#### REQUIREMENT
Please gather every line of the material below that contains the word "left" and copy each one out. Case counts.

------------------------

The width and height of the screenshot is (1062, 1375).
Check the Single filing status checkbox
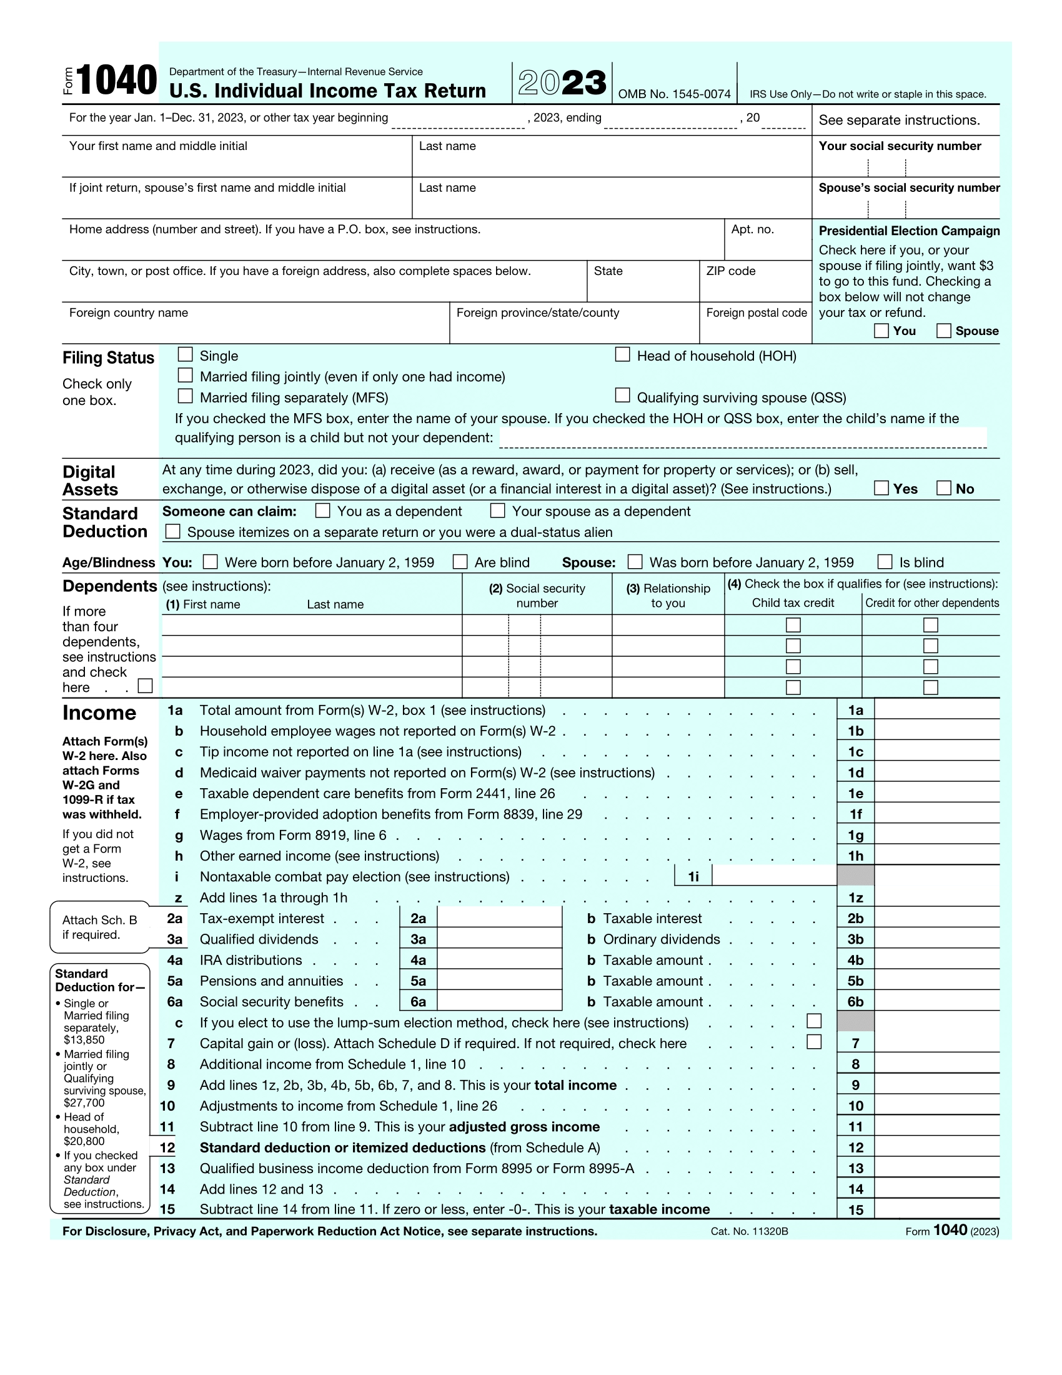click(185, 354)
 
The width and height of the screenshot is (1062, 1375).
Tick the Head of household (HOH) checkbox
click(622, 354)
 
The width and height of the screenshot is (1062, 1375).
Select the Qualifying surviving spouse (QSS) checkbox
click(622, 396)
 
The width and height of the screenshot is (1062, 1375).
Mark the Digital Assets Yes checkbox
click(881, 488)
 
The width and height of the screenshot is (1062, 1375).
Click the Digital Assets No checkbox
click(944, 488)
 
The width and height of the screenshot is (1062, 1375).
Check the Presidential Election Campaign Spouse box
click(944, 331)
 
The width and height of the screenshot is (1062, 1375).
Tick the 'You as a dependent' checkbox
click(323, 511)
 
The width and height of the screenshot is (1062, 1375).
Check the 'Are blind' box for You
click(460, 562)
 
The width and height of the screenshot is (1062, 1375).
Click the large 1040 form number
click(116, 81)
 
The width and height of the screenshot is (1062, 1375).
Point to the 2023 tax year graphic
click(562, 83)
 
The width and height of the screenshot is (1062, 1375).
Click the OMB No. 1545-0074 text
click(674, 94)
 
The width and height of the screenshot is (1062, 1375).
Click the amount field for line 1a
click(936, 709)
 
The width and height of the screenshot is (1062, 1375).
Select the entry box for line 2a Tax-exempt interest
click(499, 918)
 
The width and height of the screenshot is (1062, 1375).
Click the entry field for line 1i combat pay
click(774, 876)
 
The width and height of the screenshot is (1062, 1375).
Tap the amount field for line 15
click(936, 1209)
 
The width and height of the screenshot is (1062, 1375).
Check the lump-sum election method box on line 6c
click(814, 1021)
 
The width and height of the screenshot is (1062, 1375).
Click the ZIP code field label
click(730, 271)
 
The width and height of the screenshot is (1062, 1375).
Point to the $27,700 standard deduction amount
click(84, 1102)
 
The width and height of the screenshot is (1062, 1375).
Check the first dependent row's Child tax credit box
click(793, 624)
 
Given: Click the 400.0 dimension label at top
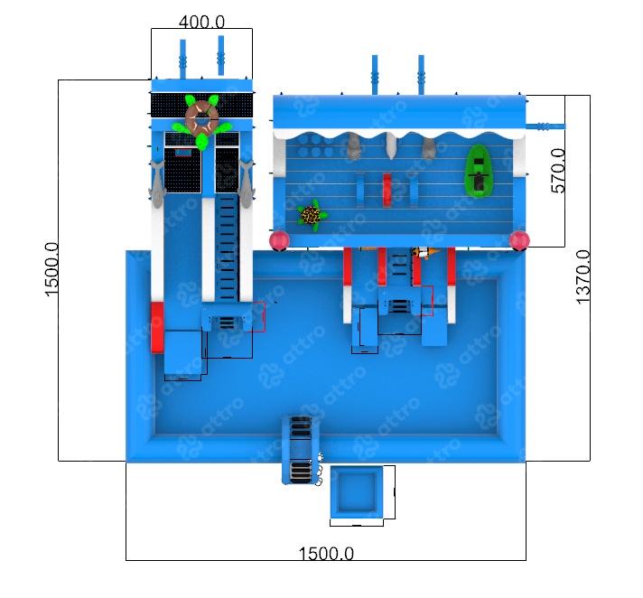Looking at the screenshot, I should (x=201, y=21).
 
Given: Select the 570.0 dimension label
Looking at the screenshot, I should (x=558, y=171).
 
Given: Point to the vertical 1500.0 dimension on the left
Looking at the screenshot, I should (x=51, y=269).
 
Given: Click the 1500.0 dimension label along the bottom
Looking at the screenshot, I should (x=325, y=553).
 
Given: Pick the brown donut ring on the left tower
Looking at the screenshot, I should (x=202, y=117).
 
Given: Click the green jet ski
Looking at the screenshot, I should (x=477, y=171).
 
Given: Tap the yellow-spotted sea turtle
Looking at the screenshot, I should (x=312, y=216).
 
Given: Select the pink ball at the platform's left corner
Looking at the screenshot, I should (x=280, y=240).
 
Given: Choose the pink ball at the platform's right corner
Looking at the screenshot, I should (x=518, y=240).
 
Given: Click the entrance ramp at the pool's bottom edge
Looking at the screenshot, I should (x=300, y=449).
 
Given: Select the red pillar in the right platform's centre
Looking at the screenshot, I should (x=387, y=189).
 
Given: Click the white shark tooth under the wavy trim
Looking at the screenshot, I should (x=392, y=145).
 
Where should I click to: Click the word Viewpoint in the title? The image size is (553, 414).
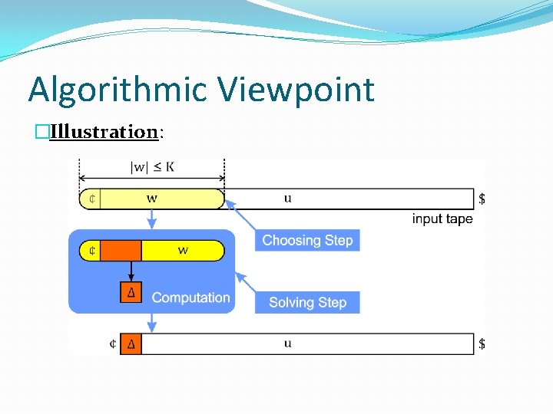coord(296,90)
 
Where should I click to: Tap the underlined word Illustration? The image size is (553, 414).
coord(103,132)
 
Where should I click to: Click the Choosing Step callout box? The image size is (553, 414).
coord(307,240)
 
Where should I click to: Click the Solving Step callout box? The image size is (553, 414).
coord(307,302)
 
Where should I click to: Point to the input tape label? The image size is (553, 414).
coord(442,219)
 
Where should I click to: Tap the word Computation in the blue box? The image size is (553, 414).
coord(190,297)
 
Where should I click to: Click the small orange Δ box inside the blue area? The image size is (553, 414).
coord(131,292)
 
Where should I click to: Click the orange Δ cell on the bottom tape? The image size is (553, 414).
coord(131,343)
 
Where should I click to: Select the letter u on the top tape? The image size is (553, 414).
coord(287,199)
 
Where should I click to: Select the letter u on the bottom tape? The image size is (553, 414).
coord(287,343)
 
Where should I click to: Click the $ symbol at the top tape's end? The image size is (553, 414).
coord(482,199)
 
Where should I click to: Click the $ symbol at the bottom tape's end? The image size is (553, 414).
coord(482,343)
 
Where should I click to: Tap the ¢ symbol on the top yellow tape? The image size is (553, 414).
coord(91,199)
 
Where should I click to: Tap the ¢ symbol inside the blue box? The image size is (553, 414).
coord(91,251)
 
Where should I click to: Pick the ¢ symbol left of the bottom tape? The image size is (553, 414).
coord(113,343)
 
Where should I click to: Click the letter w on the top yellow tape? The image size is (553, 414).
coord(152,199)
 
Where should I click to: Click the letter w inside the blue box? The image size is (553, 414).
coord(183,251)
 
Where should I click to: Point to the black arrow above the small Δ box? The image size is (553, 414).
coord(131,271)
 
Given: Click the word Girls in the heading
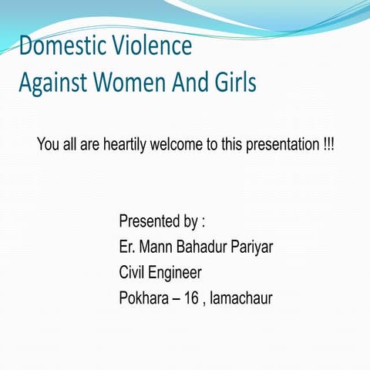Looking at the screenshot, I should click(x=233, y=82).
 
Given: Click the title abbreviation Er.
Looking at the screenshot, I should click(x=127, y=247).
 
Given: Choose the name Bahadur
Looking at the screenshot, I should click(x=208, y=247).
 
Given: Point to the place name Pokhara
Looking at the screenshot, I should click(x=146, y=297).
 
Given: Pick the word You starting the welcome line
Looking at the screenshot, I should click(x=48, y=145).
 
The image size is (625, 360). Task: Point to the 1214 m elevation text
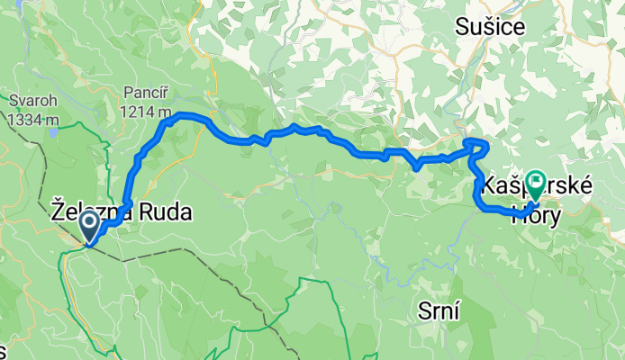[x=147, y=111]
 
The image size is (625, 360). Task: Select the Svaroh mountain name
[x=32, y=100]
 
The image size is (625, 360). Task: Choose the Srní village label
[x=440, y=310]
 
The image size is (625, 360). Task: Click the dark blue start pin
[x=90, y=225]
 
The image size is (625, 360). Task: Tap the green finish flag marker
[x=535, y=185]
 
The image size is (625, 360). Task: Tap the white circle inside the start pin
[x=90, y=221]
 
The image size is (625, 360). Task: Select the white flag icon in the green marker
[x=535, y=183]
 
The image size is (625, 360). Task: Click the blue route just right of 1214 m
[x=180, y=114]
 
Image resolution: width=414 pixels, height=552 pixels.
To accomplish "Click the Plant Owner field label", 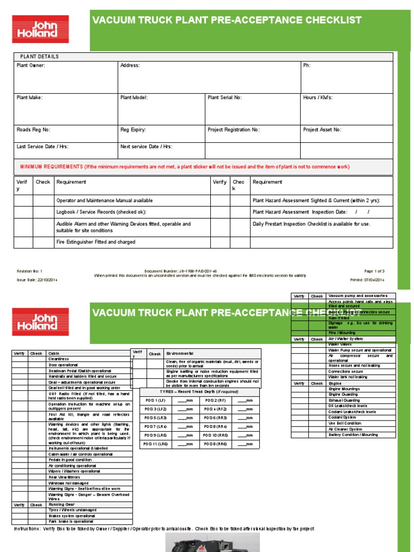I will [31, 66].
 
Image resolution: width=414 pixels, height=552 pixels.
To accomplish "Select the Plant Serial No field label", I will [225, 98].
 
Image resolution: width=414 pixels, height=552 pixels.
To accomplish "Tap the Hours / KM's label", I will [318, 98].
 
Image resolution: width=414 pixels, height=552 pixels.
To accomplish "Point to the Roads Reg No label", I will [33, 130].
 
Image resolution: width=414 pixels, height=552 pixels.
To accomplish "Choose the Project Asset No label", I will [322, 130].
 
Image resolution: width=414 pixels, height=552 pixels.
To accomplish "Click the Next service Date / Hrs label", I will [146, 147].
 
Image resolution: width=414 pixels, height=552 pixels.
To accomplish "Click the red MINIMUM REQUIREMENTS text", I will [51, 167].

------------------------

#### RESPONSE
Given: Point to the vertical 1500.0 dimension on the left
Given: Pick the brown donut ring on the left tower
Given: Select the pink ball at the platform's left corner
Where should I click to: Pick the ¢ symbol left of the bottom tape? The image size is (553, 414).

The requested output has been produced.